«Au milieu de cette pièce, le roi joue au whist. Sa vieillesse ne lui a fait perdre ni cette politesse exquise que la cour admira toujours en lui, ni ce caractère aimable et facile, qui lui a conservé les mêmes liaisons dans les différentes vicissitudes d’une vie fort agitée.

«Semblable à la duchesse de Bourgogne, qui aimait à bannir de la cour du grand roi le sérieux que les querelles dogmatiques y répandaient, la sémillante duchesse de Berry voudrait communiquer un peu de sa gaîté à cette réunion parfois monotone.

«Cette petite société qui se réunit chaque soir chez le roi, et lui offre l’élite de la fidélité, compose maintenant la cour. Toute la noblesse française brillait autrefois à Versailles; mais les motifs de radiation sous le Directoire, mais la soumission au Consulat, mais l’encens prodigué au chef de l’Empire, n’ont laissé qu’à un très-petit nombre de persévérants dans la carrière de la légitimité, le droit d’approcher journellement de Charles X.
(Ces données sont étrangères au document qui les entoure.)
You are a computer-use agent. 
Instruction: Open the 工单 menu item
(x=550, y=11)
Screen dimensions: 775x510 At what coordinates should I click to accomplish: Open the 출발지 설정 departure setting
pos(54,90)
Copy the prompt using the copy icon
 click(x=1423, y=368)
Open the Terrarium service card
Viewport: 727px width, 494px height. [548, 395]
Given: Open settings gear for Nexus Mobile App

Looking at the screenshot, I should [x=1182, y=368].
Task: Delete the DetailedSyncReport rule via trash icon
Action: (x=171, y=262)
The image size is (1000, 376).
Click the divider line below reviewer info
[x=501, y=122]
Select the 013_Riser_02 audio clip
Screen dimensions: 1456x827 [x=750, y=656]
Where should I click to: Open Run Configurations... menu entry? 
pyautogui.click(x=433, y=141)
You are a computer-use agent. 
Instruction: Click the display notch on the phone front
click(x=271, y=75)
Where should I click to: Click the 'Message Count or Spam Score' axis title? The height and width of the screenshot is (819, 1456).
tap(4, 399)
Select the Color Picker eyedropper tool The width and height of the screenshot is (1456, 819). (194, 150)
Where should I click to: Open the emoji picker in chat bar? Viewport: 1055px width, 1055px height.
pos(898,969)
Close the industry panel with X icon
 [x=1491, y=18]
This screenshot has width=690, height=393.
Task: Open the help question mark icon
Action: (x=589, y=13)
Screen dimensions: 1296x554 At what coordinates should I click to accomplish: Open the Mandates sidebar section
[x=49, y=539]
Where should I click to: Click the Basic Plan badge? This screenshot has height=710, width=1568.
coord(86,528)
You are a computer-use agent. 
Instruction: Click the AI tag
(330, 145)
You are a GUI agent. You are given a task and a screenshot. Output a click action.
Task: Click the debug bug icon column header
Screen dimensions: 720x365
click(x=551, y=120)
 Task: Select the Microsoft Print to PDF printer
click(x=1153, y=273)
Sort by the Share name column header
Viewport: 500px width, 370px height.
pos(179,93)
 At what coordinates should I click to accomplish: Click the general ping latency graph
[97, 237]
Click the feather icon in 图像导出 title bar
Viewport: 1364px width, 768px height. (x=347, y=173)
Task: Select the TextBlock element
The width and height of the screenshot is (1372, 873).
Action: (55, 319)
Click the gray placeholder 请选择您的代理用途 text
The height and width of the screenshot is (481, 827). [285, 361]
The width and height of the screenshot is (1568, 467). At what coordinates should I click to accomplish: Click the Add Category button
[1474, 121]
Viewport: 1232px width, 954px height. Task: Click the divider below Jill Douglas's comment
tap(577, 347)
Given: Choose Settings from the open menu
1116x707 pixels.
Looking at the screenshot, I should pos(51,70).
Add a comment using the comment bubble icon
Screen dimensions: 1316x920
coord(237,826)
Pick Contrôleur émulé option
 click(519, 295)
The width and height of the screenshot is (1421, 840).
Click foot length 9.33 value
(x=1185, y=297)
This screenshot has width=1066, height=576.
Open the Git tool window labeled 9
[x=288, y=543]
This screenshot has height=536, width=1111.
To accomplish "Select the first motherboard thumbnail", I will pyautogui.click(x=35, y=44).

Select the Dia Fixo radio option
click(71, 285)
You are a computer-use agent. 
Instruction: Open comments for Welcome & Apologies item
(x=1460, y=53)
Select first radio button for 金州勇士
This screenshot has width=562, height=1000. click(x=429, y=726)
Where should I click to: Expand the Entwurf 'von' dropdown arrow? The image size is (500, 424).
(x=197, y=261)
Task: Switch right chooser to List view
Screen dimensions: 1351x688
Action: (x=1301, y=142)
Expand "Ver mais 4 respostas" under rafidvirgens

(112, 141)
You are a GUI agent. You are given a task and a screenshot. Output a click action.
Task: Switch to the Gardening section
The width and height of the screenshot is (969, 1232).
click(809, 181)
«Un publiciste anglais attribue la solitude du palais des Tuileries à la profonde piété des membres actuels de la famille royale. Telle est, d’après ses observations, la cause qui a communiqué tant de gravité au plus auguste des cercles. Les plus nombreuses réunions se composent à peine d’une vingtaine d’individus, presque tous attachés par des bienfaits à la famille royale.

«Parmi les femmes qui ont l’honneur d’être invitées, trois ou quatre fois la semaine, au jeu du roi, quelques-unes se plaignent en rentrant chez elles de l’ennui qu’on éprouve au château; mais qu’elles réfléchissent, comme le dit très-bien la Revue britannique, à ce que deviendraient leurs propres salons, si les conversations y étaient circonscrites dans le cercle de la chasse et des petites chances d’une partie de cartes. Madame la duchesse d’Angoulême est la seule personne qui, de temps en temps, parle de politique. Comme elle lit les discours prononcés dans la Chambre des pairs, elle demande quelquefois à une des personnes présentes son avis sur tels ou tels discours de pairs libéraux. Par une basse condescendance pour les opinions qu’on lui suppose, on se plaît à lui répondre: Le discours est mauvais; cette princesse ne se montre pas sensible à ce genre de flatterie, elle répond assez ordinairement: Vous vous trompez, Monsieur, le discours est très-bon.

«Aux Tuileries, comme dans toutes les cours, ceux qui pensent le moins bien, ou qui affectent de penser le plus mal, sont les courtisans. Il n’y a que l’humeur facile et la bonne grâce de Charles X qui puissent tempérer un peu la gravité de ces cercles.

«On ne s’adressait point à Napoléon sans l’appeler Votre Majesté; Louis XVIII pensa que cette qualification avait été profanée: l’étiquette prescrivit dès lors de parler au roi à la troisième personne. Cet usage s’est maintenu sous son successeur; et, pour répondre à Charles X, on s’exprime ainsi: Le roi me faisait l’honneur de me dire, etc.»


COUPS DE LANCETTE.

On trouve que M. de Martignac est bien sujet à caution.